With it I’d sketched Jupiter’s cloud belts and Saturn’s rings, photographed the
Moon’s craters and seen the polar caps on Mars. The scope was a wonderful
all-rounder, so with it I’d seen The Ring Nebula, Andromeda, Orion and many
other easy deep-sky objects too. I was out after school every clear night. Then
I got aperture fever and the hobby began to spoil: first a horrible 3 inch
refractor on a spindly GEM; then a superb-but-massive 8 inch Newt’ which had to
be taken to the garden in small pieces and which I almost never found the time
to use. Meanwhile, the Sky and Telescope magazines which dropped into my mailbox
straight from The States each month were filled with short orange tubes on
purposeful, rather space-age looking fork mounts.

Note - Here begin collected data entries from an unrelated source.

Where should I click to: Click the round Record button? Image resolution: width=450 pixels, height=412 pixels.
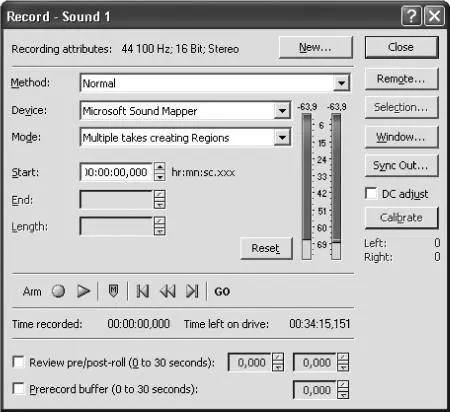(59, 291)
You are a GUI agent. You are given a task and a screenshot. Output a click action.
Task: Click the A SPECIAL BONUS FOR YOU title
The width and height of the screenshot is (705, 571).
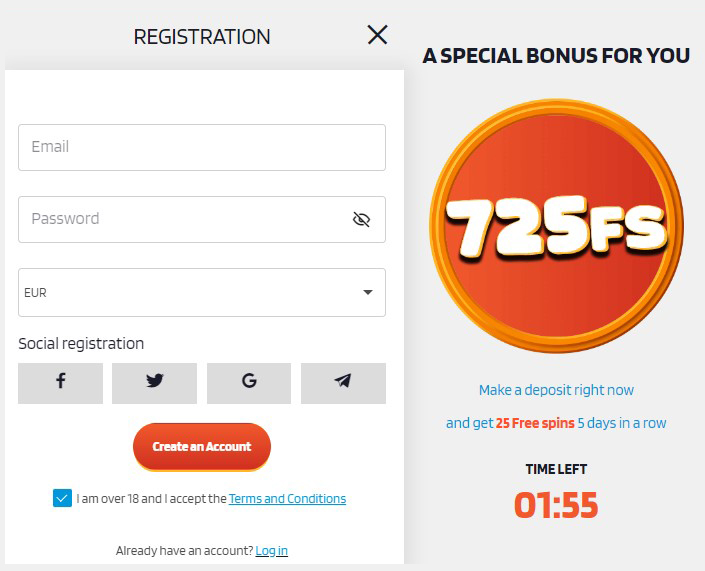tap(556, 56)
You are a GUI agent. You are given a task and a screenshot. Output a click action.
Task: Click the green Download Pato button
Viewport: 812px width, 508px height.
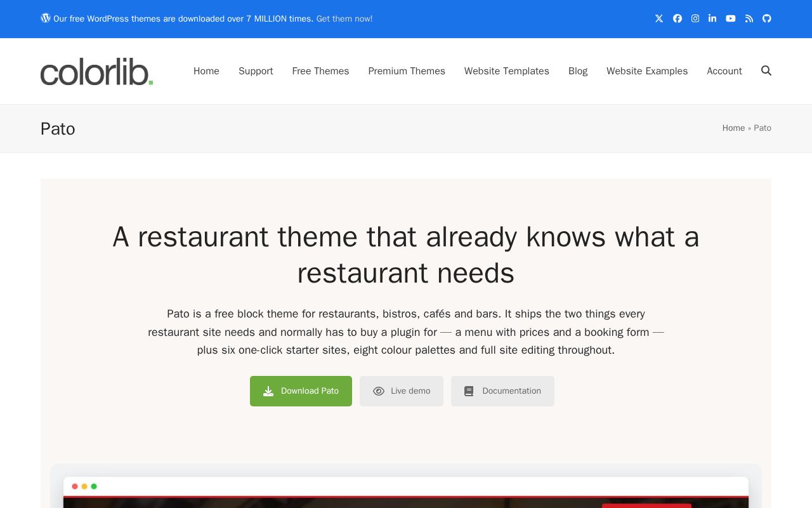coord(301,391)
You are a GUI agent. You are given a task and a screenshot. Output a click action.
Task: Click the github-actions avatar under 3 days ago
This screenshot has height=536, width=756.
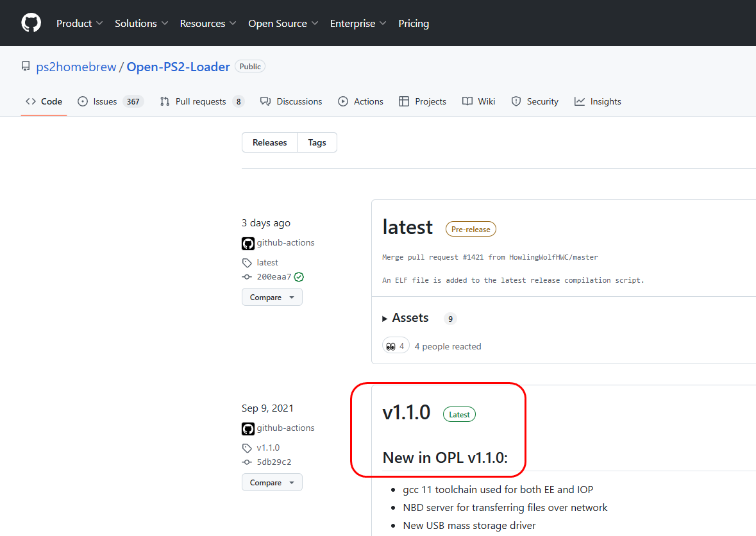tap(248, 243)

Like thousands of others at
that time, I decided a C8 was the telescope I’d been looking for.
The trouble
was, the C8 never really filled the hole left by that
4.5 inch starter-scope. It was more portable than the huge Newtonian, but still
had to be carried into an obstacle-filled suburban garden in big expensive
lumps. It still took time to set up and even more time to cool down. Once up
and running, the views were definitely inferior to the massive Newt (that scope
had been superbly engineered by Rob Miller of Astro
Systems and despite its unwieldiness I still regret selling it). I never used
it much and for most of the past 2 decades it’s sat in its trunk – perhaps not
a bad thing for this article, because on Astromart
you’d still describe it as ‘LNIB’.
When my
interest in astronomy re-kindled (it had never completely gone out in the first
place), I decided the most important thing for me, with a busy life living in
the cloudy UK, was portability and ease of use. I wanted a telescope I could
deploy at a moment’s notice, much like that 4.5 inch Newtonian. In the Noughties, the fashionable telescope to own was the
apochromatic refractor (or APO) and that’s what I decided to buy.
After much
angst, I decided on the TMB 100/800 for the following reasons:
It’s a
choice I’ve been extremely pleased with and I’m happy to report I’m out
observing on every clear night, just as I used to thirty years back. So you can
imagine my interest in the idea of comparing the old with the new. Is the APO
really ‘better’ than the SCT or was the problem really just my laziness? Let’s
find out.
First, some history
Skip this
section if you’re familiar with APOs and SCTs.
In the
Sixties and early Seventies there was nowhere near the vast array of amateur astro’ equipment there is now. Small telescopes were
refractors, often of 60mm aperture. Bigger refractors were rare, expensive and
almost always achromats. If you wanted a bigger scope
it was likely to be a Newtonian reflector.
Now there’s
nothing wrong with Newtonians, but a long focus one above six inches is a big
and cumbersome thing that needs a big and cumbersome mount (equatorially, at
least). So imagine what happened when Celestron,
followed by Meade and others, popularised a design of telescope – the Schmidt Cassegrain Telescope (SCT) - which shrank an 8 inch into an
eighteen-inch long tube. People bought them by the truck-load.
Refractors
theoretically outperform reflectors of equivalent size because they have no
central obstruction. The problem historically was that to avoid too much
chromatic aberration (inability to bring all colours to the same focus), which
causes false colour and a less sharp image, refractors had to have very long
focal lengths, making them unwieldy and good only for planets. Then
improvements in optical design, glass technology and manufacturing techniques
made the apochromatic refractor a commercial reality. An ‘APO’ virtually
eliminates chromatic aberration by using exotic glasses or fluorite and perhaps
a triplet instead of a doublet lens as well. APOs typically have the following
advantages:
Disadvantages
include high price and weight in larger apertures.
Design and
Build – The C8
The uncoated corrector and 35% obstruction of the C8
These
telescopes are pretty familiar, but I’ll start with a brief overview of the two
protaganists anyway. First the Celestron.
An SCT is a
hybrid design (technically known as a Catadioptric)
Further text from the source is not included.